PREX, CREX, and nuclear models: the plot thickens

02 December 2022

In a recent Physical Review Letter (PRL) paper, a team of theorists from the University of Erlangen–Nuremberg in Germany, the University of Milan in Italy, and FRIB extended their previous critical analysis of the Lead Radius Experiment (PREX) at the Thomas Jefferson National Accelerator Facility (Jefferson Lab). The experiment involved deducing the neutron size of a lead atom’s core, or nucleus, through a measurement of a tiny left-right asymmetry in electron scattering off lead-208. In a recent experiment (CREX) at Jefferson Lab, the asymmetry measurement was carried out for calcium-48.

To better understand the impact of these measurements, the theoretical team extended their analysis to both PREX and CREX. The study was complemented by inspecting another key observable: the static electric dipole polarizability that is theoretically expected to correlate with the neutron skin.

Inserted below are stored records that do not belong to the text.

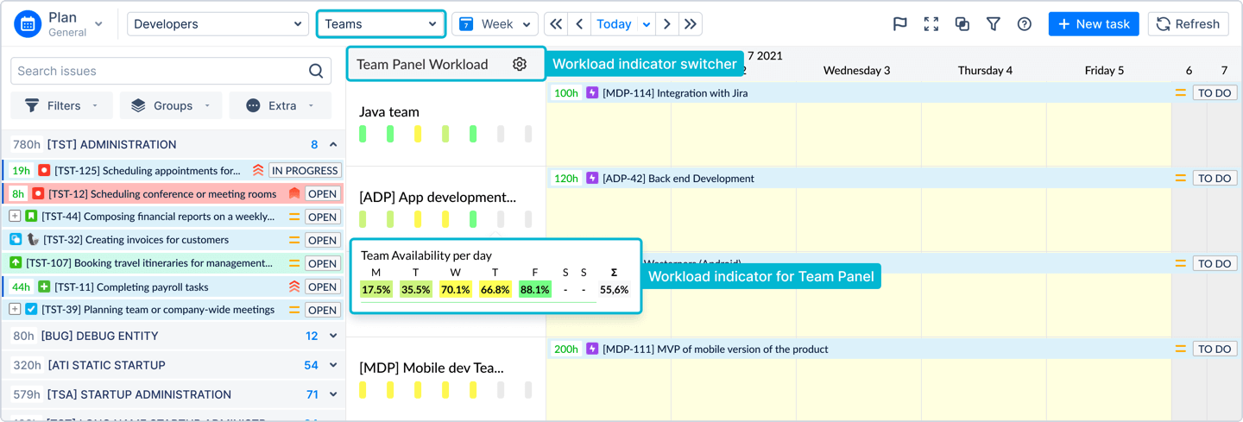Open the Developers dropdown
This screenshot has height=422, width=1243.
tap(218, 24)
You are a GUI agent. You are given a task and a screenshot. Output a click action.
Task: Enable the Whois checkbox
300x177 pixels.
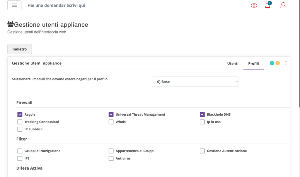click(x=111, y=122)
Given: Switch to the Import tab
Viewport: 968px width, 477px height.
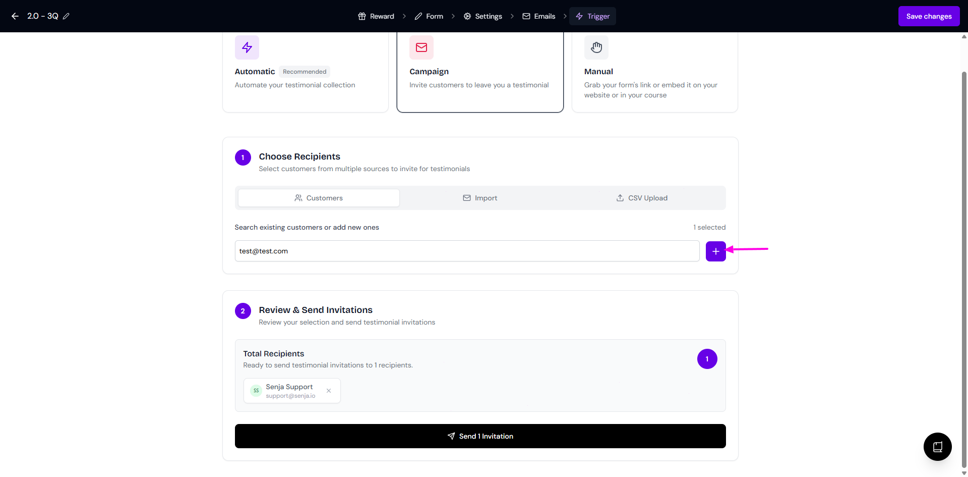Looking at the screenshot, I should click(x=480, y=198).
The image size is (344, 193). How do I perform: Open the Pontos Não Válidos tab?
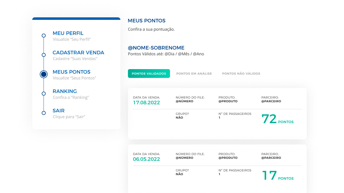pyautogui.click(x=241, y=74)
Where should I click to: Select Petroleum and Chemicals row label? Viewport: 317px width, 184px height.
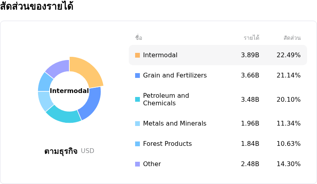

The team found a tension between the CREX and PREX results and predictions of global nuclear models. This result (shown in the figure) calls for a critical search of limitations of current nuclear models and/or possible other sources of uncertainty in experiment.

Witek Nazarewicz, John A. Hannah Distinguished Professor of Physics and chief scientist at FRIB, is one of the authors of the PRL paper.